The World Bank’s Board of Executive Directors has approved a $120-million project to improve and modernise the transport sector of Meghalaya with climate-resilient and nature-based solutions.
World Bank on Monday said the project was approved on Friday and it would improve 300 kilometres of roads and help the hilly scenic state to harness its growth potential for high-value agriculture and tourism.
Meghalaya Integrated Transport Project will improve about 300 km of strategic road segments and stand-alone bridges by using innovative, climate-resilient, and nature-based solutions. "The segments will serve major agriculture areas, important tourist destinations, small-scale industries, major towns and underserved populations by linking them to markets, health and education centres, and national and international corridors. It will also support innovative solutions such as precast bridges to reduce both time and cost of construction," said World Bank in a statement emailed to DH.
Today, about half of the 5,362 habitations in the state lack transport connectivity. Difficult hilly terrain, and extreme climatic conditions, including frequent rains, make Meghalaya’s transport challenges particularly complex.
“This project will tap into Meghalaya’s growth potential in two ways. Within the state, it will provide the much-needed transport connectivity for underserved communities, farmers, and firms. It will also position Meghalaya as a major connecting hub for international trade through the Bangladesh, Bhutan, India, Nepal Corridor,” said Junaid Ahmad, World Bank Country Director in India.

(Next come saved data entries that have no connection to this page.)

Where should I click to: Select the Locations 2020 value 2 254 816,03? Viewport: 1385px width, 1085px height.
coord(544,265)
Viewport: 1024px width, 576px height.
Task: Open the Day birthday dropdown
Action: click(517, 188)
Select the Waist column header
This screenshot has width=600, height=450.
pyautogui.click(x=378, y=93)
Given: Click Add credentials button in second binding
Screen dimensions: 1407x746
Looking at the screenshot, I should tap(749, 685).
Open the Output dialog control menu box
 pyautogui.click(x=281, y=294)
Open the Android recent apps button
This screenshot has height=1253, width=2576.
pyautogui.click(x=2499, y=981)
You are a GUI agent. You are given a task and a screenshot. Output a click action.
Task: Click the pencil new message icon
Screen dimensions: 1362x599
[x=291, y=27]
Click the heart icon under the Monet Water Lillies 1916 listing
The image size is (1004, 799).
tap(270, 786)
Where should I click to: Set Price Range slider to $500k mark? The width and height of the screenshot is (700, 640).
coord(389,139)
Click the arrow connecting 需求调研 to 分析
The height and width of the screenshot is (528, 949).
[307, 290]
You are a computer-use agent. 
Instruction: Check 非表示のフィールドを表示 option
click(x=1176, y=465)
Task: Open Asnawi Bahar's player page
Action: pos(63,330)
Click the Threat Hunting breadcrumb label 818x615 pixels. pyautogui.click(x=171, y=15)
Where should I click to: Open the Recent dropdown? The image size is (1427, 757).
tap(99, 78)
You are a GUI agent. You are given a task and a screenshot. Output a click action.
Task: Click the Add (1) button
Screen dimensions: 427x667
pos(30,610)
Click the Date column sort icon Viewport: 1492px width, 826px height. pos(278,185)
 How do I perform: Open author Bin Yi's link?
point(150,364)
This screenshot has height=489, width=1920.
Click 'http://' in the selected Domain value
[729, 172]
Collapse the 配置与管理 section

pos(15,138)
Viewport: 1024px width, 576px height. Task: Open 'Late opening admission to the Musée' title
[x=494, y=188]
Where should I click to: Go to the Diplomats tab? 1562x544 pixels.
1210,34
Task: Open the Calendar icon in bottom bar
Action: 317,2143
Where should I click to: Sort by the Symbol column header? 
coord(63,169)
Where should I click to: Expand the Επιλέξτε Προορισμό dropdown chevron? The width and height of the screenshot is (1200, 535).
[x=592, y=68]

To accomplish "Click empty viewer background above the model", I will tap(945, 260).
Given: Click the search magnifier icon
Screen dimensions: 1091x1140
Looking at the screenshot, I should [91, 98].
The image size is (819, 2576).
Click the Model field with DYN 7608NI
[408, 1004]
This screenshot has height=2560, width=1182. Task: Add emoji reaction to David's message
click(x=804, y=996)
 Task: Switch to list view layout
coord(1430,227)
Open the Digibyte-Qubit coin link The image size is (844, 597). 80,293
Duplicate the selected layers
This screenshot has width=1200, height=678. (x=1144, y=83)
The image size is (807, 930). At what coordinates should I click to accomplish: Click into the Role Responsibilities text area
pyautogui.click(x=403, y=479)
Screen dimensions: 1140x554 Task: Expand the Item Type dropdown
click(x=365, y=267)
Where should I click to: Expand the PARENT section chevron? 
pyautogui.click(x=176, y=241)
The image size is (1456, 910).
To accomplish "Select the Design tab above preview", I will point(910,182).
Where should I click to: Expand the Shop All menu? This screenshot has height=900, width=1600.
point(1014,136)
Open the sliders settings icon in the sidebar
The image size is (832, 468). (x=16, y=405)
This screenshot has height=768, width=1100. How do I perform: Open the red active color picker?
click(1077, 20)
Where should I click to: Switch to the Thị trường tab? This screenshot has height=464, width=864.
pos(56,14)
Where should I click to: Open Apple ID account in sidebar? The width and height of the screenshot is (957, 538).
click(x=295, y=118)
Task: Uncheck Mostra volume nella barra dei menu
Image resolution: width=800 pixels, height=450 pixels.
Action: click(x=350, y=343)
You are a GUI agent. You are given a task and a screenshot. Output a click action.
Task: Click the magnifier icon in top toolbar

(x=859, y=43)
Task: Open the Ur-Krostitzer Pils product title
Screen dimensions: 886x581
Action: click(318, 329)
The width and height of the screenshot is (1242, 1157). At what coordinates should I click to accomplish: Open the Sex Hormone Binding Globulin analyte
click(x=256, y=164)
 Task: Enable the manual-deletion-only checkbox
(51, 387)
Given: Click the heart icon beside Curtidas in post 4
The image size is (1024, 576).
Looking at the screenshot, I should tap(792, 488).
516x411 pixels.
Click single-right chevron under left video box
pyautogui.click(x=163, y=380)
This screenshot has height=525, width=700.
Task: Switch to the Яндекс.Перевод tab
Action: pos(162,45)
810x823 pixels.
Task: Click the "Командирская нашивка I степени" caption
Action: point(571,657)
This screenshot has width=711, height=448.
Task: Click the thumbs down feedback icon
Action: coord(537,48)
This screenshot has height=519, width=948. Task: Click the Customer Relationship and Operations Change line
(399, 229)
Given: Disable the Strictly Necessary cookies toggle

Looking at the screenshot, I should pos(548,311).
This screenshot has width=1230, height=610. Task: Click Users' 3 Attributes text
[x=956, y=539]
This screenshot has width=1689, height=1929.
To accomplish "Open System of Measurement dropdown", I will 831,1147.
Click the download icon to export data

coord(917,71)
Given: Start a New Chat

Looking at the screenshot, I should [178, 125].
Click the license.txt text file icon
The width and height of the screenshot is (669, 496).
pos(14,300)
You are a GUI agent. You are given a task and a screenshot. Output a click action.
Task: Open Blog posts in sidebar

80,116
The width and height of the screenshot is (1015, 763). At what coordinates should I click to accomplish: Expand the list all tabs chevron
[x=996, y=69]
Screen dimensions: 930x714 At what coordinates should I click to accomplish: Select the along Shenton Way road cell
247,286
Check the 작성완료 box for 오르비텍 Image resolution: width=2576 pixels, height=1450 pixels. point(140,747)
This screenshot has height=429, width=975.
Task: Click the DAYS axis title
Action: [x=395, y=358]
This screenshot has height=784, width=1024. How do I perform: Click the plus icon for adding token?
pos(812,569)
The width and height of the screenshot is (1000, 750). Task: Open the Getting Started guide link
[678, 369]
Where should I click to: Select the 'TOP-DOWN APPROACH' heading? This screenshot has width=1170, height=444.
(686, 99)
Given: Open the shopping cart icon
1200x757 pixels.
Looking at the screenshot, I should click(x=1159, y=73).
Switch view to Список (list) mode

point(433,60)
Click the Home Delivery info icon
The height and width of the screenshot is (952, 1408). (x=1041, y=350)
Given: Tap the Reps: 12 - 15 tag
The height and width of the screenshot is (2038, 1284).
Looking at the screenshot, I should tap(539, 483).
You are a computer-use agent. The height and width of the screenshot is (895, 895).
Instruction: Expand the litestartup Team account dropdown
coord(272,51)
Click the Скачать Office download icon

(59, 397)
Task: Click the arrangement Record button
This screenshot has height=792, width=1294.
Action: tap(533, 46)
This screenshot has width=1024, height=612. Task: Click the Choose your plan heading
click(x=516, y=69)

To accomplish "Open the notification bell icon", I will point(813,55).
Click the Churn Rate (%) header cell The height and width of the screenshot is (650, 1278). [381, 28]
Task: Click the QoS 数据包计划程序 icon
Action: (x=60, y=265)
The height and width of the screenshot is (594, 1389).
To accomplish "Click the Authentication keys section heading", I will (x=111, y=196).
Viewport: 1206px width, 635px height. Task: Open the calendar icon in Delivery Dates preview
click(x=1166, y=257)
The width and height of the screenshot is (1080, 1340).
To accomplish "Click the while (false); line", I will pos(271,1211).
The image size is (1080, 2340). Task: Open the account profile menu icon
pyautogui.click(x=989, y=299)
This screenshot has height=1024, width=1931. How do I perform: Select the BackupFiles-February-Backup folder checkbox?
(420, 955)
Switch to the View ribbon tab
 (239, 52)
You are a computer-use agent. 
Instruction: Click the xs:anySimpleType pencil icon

This operation will also support the state’s government “Restart Meghalaya Mission” to revive and boost development activities affected due to Covid-19 pandemic. It will help restore transport services for the movement of agricultural produce, improve access to health facilities during Covid-19 type medical emergencies, benefit about 500,000 inhabitants, and generate direct employment of about 8 million person-days.
“Meghalaya is blessed with diverse agroclimatic zones, unique waterfalls, and root bridges with enormous potential for high-value tourism, agriculture and horticulture. By bringing in climate resilient innovations, this project will offer the people of the state a reliable transport network that is more resilient to the impacts of climate change,” said Ashok Kumar, Senior Highway Engineer and Reenu Aneja, Transport Specialist, Task Team Leaders for the project.